WHAT TO PRODUCE: Report every line in the records below that contains the string "width", copying each such line in full. Case counts.

MATERIAL FOR THIS TASK:
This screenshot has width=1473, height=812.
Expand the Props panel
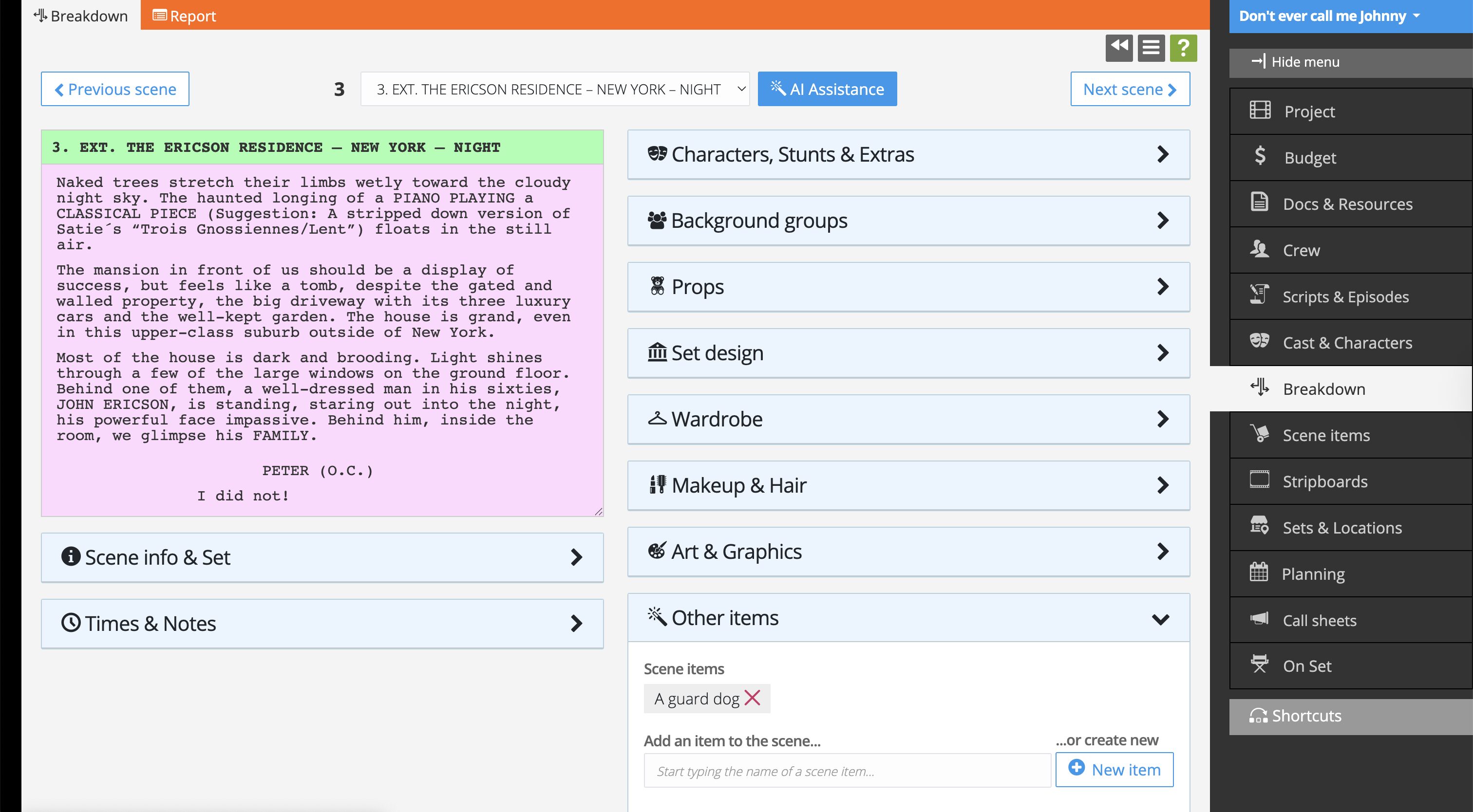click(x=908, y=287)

==

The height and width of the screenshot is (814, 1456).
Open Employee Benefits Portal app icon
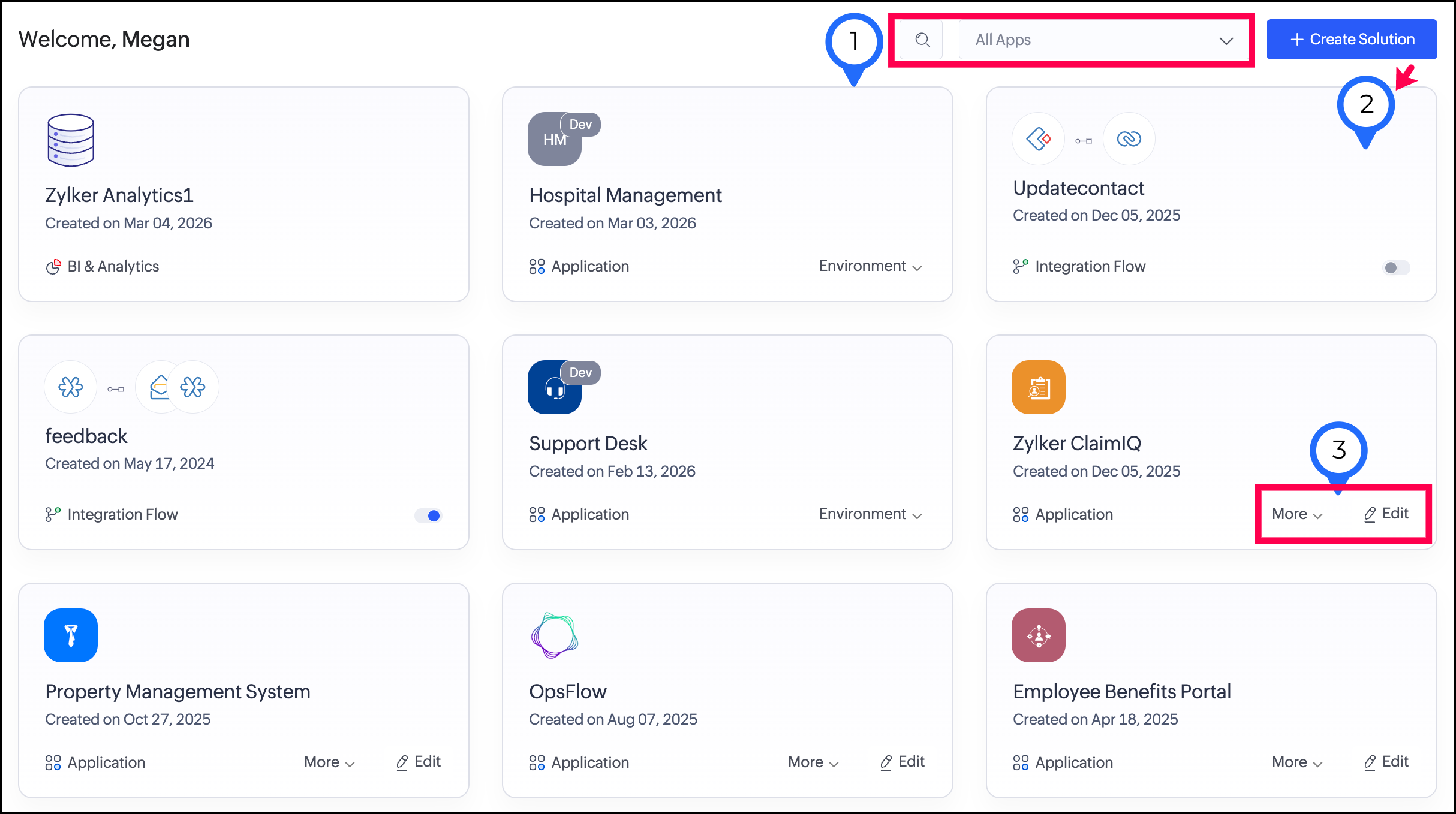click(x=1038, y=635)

ANSWER FOR THIS EXERCISE:
This screenshot has width=1473, height=812.
The height and width of the screenshot is (814, 1456).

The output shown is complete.